Another day, another rocket launch and landing for SpaceX.
A two-stage Falcon 9 rocket topped with the Koreasat-5A communications satellite lifted off from NASA's Kennedy Space Center (KSC) in Florida today (Oct. 30) at 3:34 p.m. EDT (1934 GMT).
About 8.5 minutes after launch, the rocket's first stage came down for a pinpoint landing on the SpaceX drone ship "Of Course I Still Love You," which was stationed in the Atlantic Ocean a few hundred miles off the Florida coast. A fire smoldered at the booster's base shortly after the landing, but SpaceX quickly put it out. [In Photos: SpaceX's Koreasat-5A Launch & Rocket Landing]
"A little toasty, but stage one is certainly still intact on the drone ship," SpaceX lead mechanical engineer John Federspiel said during launch commentary today.
The Falcon 9 second stage, meanwhile, continued powering Koreasat-5A to a distant geostationary transfer orbit, eventually deploying the satellite 35.5 minutes after liftoff.
The rocket landing was the 19th that SpaceX has pulled off during orbital launches. These dramatic events are part of the company's plan to develop completely reusable rockets and space vehicles, a breakthrough that SpaceX founder and CEO Elon Musk has said will slash the cost of spaceflight.
To date, SpaceX has re-flown three of these landed Falcon 9 first stages, as well as one Dragon cargo capsule. In addition, the company's next resupply mission to the International Space Station for NASA will feature a pre-flown Dragon. (The Falcon 9 that launched today was a brand-new vehicle.)
South Korean company KT Sat will use the 8,160-lb. (3,700 kilograms) Koreasat-5A to provide direct-to-home broadcast and broadband services to customers in Japan, South Korea and the Philippines, among other nations. The newly launched satellite will take over for Koreasat-5, which launched in 2006.

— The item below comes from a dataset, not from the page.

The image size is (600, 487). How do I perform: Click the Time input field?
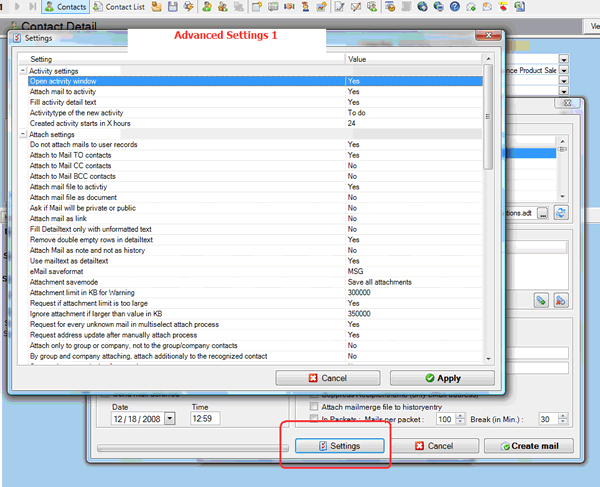click(204, 418)
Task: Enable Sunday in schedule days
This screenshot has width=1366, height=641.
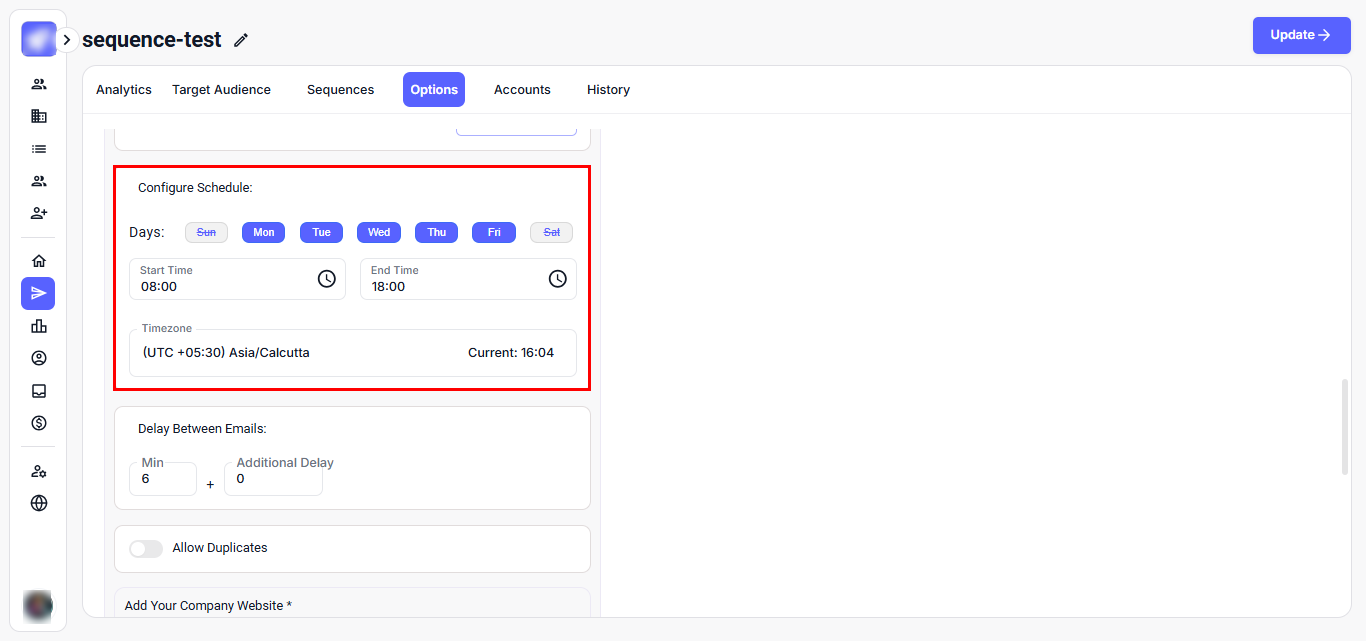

"As a replacement for Koreasat-5, Koreasat-5A will expand KT Sat's coverage across Asia and the Middle East," SpaceX representatives wrote in a mission overview. "Unlike other satellites in the Koreasat fleet, Koreasat-5A will provide maritime coverage of the Persian Gulf, Indian Ocean, South China Sea and East China Sea."
Today's launch was the 16th of the year for SpaceX, one more than the company pulled off in 2015 and 2016 combined.
The Falcon 9 lifted off today from KSC's Launch Complex 39A, which previously hosted Apollo moon mission and space shuttle liftoffs. In 2014, SpaceX signed a 20-year lease to use the pad.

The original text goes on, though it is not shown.